==== TRECHO DO TEXTO

Um ano após a tragédia causada pelo incendio no Edifício Wilton Paes de Almeida, compartilhamos esse texto originalmente publicado em 2018 no jornal "A Escola e a Cidade", produzido pela Editora da Escola da Cidade.
Edifícios são produtos sociais. A violência da queda de um edifício acompanha também uma violência social. Se na sua construção encontram-se sintetizadas e concretizadas os desígnios e possibilidades futuras da sociedade, a sua queda sintetiza e concretiza o fim de um ciclo histórico. É conhecida internacionalmente a trajetória do arquiteto Minoru Yamasaki, responsável pelos projetos do conjunto habitacional Pruitt-Igoe (1954-1972, Saint Louis-Missouri, EUA) e das torres do World Trade Center (1973-2001, New York, EUA). O primeiro foi demolido em 1972, em resposta à grande degradação social que tomou conta do edifício. Charles Jencks, historiador de arquitetura, declarou que a data desta demolição era também a do fim do movimento moderno, que demonstrava incapacidade de lidar com a realidade social que se transformava. Realmente, um ciclo histórico se encerrava ali. Vários historiadores definem o ano de 1973 e sua crise do petróleo como o início da contemporaneidade (tema central do clássico “A Condição Pós-Moderna” de David Harvey). Depois da crise, vem a construção: no mesmo ano, é inaugurado o WTC em NY, símbolo do ciclo histórico seguinte que, não por menos, marca também seu fim em 2001 com o ataque terrorista às Torres Gêmeas.

========
==== DADOS APRESENTADOS

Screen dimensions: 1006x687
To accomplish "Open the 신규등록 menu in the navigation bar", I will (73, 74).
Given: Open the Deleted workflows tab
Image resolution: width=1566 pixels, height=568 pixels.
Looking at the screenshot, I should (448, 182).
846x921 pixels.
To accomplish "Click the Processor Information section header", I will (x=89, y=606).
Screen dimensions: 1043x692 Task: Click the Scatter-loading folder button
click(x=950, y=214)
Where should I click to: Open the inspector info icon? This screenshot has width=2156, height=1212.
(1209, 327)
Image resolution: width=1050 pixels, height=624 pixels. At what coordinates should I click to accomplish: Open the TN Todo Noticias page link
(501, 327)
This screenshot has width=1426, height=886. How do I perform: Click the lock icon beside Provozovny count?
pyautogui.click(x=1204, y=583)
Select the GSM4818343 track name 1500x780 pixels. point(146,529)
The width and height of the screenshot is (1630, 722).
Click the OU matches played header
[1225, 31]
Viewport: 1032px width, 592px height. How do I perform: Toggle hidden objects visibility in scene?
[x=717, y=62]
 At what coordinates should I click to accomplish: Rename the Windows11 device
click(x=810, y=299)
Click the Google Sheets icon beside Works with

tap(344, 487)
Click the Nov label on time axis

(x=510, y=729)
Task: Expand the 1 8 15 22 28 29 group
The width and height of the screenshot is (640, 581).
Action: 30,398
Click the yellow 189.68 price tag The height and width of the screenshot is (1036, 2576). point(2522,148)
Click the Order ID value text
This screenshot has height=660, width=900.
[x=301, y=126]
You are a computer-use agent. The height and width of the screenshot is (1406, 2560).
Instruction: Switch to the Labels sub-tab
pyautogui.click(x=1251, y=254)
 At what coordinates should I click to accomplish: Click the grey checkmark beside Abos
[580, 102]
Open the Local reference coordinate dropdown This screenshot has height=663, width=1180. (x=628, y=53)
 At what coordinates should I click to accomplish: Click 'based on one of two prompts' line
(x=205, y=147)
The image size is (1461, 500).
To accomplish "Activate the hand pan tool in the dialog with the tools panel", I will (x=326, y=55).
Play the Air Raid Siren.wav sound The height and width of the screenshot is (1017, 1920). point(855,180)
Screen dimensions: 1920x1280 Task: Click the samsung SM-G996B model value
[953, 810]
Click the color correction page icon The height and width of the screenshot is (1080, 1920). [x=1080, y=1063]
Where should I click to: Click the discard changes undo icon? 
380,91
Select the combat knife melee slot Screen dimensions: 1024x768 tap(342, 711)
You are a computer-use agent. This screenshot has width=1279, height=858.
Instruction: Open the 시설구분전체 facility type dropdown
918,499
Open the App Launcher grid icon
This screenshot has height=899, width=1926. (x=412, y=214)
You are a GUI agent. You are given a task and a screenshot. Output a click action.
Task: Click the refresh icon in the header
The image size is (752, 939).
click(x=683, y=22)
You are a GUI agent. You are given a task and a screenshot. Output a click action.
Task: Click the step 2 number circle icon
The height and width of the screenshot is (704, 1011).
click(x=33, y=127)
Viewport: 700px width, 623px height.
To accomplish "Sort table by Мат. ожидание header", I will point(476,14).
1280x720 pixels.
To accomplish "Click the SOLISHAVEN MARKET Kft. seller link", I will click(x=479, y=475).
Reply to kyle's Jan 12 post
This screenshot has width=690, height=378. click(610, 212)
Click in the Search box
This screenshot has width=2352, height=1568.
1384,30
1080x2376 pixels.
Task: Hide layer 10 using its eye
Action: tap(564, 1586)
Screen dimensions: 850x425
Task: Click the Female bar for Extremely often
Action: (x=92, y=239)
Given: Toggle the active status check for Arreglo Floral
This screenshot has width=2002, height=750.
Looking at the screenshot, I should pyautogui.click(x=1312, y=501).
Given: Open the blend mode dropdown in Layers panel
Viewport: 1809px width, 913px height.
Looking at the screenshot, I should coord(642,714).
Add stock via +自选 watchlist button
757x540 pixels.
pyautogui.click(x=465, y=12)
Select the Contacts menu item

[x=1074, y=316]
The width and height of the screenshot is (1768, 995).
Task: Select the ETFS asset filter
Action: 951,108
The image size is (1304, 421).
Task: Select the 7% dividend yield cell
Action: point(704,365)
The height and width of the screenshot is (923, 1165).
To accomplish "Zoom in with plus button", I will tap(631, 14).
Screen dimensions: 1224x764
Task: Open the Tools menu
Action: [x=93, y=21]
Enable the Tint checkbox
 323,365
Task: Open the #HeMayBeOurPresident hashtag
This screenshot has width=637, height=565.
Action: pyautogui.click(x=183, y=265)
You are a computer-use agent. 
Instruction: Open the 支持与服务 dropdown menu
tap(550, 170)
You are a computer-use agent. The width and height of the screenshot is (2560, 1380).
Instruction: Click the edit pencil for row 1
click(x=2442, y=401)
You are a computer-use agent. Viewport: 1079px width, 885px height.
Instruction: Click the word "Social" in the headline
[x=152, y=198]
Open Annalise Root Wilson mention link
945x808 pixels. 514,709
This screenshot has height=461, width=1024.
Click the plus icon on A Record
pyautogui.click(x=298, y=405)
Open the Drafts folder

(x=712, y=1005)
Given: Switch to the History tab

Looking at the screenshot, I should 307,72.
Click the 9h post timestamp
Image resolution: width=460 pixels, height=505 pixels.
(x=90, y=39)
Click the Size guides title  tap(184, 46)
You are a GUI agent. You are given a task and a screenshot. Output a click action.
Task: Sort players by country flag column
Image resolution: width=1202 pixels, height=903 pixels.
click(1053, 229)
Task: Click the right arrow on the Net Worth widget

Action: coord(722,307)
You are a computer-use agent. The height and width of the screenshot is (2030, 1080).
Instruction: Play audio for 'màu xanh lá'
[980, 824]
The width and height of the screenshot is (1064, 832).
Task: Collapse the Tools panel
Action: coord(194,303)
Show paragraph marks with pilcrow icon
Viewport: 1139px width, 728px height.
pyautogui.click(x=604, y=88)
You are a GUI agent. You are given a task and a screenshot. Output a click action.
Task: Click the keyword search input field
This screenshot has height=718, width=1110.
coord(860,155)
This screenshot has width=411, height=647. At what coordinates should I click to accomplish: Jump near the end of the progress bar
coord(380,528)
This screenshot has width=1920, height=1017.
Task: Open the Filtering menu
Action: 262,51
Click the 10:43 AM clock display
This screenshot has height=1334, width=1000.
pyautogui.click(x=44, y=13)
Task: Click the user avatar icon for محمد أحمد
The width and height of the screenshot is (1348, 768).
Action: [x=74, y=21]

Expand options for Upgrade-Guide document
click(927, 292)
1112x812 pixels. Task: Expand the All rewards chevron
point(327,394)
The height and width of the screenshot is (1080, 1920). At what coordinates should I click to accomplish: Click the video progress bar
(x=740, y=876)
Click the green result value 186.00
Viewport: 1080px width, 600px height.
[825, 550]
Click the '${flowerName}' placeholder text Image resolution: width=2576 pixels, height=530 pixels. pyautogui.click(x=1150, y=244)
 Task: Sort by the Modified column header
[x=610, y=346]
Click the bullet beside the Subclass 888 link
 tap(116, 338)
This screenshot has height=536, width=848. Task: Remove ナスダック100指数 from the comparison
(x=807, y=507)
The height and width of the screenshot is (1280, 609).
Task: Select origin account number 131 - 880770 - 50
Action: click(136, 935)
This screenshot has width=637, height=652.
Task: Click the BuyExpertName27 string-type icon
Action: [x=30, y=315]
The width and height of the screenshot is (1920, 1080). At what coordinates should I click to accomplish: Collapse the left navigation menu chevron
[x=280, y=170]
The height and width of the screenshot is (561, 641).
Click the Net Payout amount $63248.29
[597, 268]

========

O QUE SE PEDE: Escreva a continuação do texto sobre a queda de edifícios e o fim de ciclos históricos, a partir da última frase.

RESPOSTA DO EXERCÍCIO:
Pois nós temos também nossa própria história, ainda que vinculada à mundial. Quero lembrar aqui do ciclo histórico no qual se insere o dito “Lulismo”. Na história dos edifícios, a implosão da Casa de Detenção de São Paulo, conhecida como Carandiru, em 2002, acompanha a vitória de Lula nas eleições daquele ano. Cenário do grande massacre de (pelo menos) 111 presos em 1992, sua demolição foi realizada como forma de sublimar a era da violência estatal, inaugurando o ciclo do Estado “virtuoso” – o ciclo marcado pelas políticas públicas. Como fim do período Lulista, é necessário lembrar a violentíssima reintegração de posse da ocupação Pinheirinho, em São José dos Campos-SP, em 2012, que pôs abaixo de maneira ilegal cerca de 2.000 casas já consolidadas. Quero expor nesta pequena nota que acredito que a queda do Edifício Wilton Paes de Almeida, neste ano (esperamos) eleitoral, é também uma marca do fim do ciclo das políticas públicas, dentro do qual se inseriu o Lulismo.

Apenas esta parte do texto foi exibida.